Quoted text

In December 2002, the Western Australian Government produced its policy position on Public Private Partnerships.  Entitled Partnerships for Growth:  Policies and Guidelines for Public Private Partnerships in Western Australia, it expressed a very similar policy for the use of PPPs as the ones articulated in other states.

Although the term "Public Private Partnerships" is relatively new, governments in Western Australia have for many years been working with the private sector to deliver infrastructure and associated services.  Examples include:

  • Mining companies that have joined with government to create entirely new communities in remote locations;
  • Property developers which have provided community facilities in new residential developments, ahead of the arrival of government infrastructure;  and
  • The engagement of private designers, builders and facilities managers for the construction and operation of government buildings.

Since the policy was announced PPPs have been used for the Exhibition and Convention Centre and the law courts, but not for roads.  The minister responsible for roads, Alannah MacTiernan commented that:

We put out a policy document on PPPs in 2003, in which we articulated the circumstances under which we would contemplate PPPs.  We did not believe they had a role in certain core functions, but we did believe there was a place for them and they would be considered on a case-by-case basis. (5)

Recorded data
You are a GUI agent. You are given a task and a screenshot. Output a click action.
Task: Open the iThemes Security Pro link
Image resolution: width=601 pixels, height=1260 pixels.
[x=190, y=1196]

Exercise directions
Continue the passage on Western Australia's Public Private Partnership policy from the point where it stops.

Expected output
There are those who seem to believe that whatever the project is, it should be debt-financed by government.  However, by having a policy of considering the suitability of PPPs for its capital works, a government is provided with a potential extra means of funding plus an extra discipline in assessing whether projects provide value for money.

Good PPP policy requires that all projects must offer value for money as a government investment, independent of the delivery method.  Within the assessment process, the need to analyse whether a commercial rate of return can be delivered from a project to a private investor is a good way of assessing whether a project will deliver value for money.

The alternative proposed by critics of PPPs is to have projects debt-funded by government.  In times of prosperity, like the present, when state governments are awash with funds due to the general prosperity and booming tax revenues, their economic management skills have never been severely challenged.  However, it has always been a mistake to view benign economic conditions as prevailing indefinitely.  Thus, the recent re-entry of some state governments into debt-financing to fund infrastructure is a worrying trend, especially as they are doing it at a stage of the economic cycle where project costs are high.

One constantly hears people query why governments no longer pay for the amount of infrastructure they used to directly fund.  The answer is pretty simple -- the massive increase in government spending on recurrent programs.  Those who would like to see more direct government funding of infrastructure projects should perhaps be forceful advocates of cutting recurrent government spending.

Until that happens, governments need to have the full range of funding options available to pay for capital works and that includes PPPs.

The biggest road projects currently in WA are:

  • New Perth-Bunbury Highway ($630 million)
  • Mitchell Highway extension ($171 million)

Without having completed a detailed assessment it is impossible to say whether these could have been delivered as PPPs, but one would like to think that this was at least considered as a possibility and that all future major road projects are also viewed as possible PPPs.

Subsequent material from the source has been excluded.